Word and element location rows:
----

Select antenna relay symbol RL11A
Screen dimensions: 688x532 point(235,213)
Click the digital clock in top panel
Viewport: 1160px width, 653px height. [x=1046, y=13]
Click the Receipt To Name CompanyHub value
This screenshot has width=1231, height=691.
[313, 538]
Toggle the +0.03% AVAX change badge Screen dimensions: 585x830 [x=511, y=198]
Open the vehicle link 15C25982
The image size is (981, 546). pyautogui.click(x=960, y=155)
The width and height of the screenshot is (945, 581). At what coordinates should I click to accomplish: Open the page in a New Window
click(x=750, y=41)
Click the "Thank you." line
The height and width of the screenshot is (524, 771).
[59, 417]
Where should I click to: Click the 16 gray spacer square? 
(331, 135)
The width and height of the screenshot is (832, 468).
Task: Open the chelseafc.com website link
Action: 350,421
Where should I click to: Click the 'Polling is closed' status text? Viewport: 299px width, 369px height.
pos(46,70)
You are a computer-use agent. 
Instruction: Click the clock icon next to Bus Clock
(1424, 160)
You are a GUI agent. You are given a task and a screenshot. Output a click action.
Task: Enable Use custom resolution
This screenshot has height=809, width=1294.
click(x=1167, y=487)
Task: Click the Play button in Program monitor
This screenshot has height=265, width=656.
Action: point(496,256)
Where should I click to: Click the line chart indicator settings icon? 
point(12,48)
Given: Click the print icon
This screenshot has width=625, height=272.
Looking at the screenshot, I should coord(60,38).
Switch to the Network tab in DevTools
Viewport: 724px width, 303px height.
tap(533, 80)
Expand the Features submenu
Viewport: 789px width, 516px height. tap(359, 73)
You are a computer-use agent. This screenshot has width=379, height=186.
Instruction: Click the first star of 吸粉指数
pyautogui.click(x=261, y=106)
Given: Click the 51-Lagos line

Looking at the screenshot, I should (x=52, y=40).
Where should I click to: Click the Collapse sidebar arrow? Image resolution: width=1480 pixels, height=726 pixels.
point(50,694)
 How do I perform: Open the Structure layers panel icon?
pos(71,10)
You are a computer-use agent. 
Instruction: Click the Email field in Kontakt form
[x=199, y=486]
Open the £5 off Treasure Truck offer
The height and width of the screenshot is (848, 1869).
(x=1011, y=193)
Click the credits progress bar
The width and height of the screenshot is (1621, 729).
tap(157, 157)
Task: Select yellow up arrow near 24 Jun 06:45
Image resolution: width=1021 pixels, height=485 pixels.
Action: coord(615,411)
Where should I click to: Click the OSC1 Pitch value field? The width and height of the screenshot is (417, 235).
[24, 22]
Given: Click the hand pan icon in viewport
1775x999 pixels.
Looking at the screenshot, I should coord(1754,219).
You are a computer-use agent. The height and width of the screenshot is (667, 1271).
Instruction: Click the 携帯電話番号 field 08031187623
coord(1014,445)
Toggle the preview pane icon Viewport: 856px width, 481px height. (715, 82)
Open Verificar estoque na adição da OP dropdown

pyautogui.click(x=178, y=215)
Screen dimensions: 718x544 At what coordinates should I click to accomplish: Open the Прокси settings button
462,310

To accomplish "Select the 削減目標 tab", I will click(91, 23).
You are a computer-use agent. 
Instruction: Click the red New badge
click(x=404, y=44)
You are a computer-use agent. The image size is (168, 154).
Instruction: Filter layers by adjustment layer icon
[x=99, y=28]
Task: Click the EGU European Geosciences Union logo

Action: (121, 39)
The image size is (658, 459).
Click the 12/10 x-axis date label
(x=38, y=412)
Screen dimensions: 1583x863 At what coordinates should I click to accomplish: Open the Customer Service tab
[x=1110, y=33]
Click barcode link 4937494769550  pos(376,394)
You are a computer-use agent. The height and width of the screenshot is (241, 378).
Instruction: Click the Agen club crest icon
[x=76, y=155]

----

§ WHAT TO WORK ON
Copy the rows word for word, starting at the line containing "is (241, 378)." and continuing through the last row, with both ends included.

§ FINAL RESULT
You are a computer-use agent. The height and width of the screenshot is (241, 378).
Instruction: Click the Agen club crest icon
[x=76, y=155]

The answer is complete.